▶ **YOUR GOAL**: Which of the lines below include "agent"? Each one should be copied out.

++++++++++

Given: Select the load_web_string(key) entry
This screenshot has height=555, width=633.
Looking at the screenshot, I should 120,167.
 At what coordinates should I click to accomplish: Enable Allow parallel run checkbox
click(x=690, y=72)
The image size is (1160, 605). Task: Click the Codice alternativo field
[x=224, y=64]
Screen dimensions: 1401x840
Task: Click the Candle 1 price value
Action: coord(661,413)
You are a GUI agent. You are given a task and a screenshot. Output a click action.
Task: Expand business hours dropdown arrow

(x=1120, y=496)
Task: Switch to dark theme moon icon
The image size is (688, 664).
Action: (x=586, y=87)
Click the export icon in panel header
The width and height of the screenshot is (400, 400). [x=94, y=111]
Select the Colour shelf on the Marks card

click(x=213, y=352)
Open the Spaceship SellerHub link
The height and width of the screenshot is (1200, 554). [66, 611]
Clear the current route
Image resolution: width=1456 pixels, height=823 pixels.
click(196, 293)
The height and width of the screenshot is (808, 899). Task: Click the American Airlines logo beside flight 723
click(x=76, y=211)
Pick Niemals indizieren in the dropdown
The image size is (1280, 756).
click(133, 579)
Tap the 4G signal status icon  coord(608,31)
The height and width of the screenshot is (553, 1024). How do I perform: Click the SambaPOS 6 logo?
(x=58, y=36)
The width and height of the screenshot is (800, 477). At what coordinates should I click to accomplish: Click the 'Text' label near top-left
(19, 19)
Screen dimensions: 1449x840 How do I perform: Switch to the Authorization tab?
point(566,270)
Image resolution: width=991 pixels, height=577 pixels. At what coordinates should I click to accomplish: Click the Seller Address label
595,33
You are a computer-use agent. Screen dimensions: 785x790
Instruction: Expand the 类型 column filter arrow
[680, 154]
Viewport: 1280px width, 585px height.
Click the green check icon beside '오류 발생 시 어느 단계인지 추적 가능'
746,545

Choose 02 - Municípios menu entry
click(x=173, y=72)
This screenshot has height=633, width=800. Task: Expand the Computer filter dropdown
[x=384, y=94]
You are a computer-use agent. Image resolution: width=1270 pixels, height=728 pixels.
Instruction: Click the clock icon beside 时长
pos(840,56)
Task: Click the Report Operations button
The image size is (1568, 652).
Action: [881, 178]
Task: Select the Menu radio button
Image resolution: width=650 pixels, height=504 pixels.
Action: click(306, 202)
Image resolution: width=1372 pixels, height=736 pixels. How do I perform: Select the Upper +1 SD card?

++++++++++

▶ **WRITTEN ANSWER**:
You are a GUI agent. You are given a task and a screenshot. Output a click action.
You are a computer-use agent. Screen dimensions: 785x790
You are a computer-use agent. Image resolution: width=1270 pixels, height=728 pixels.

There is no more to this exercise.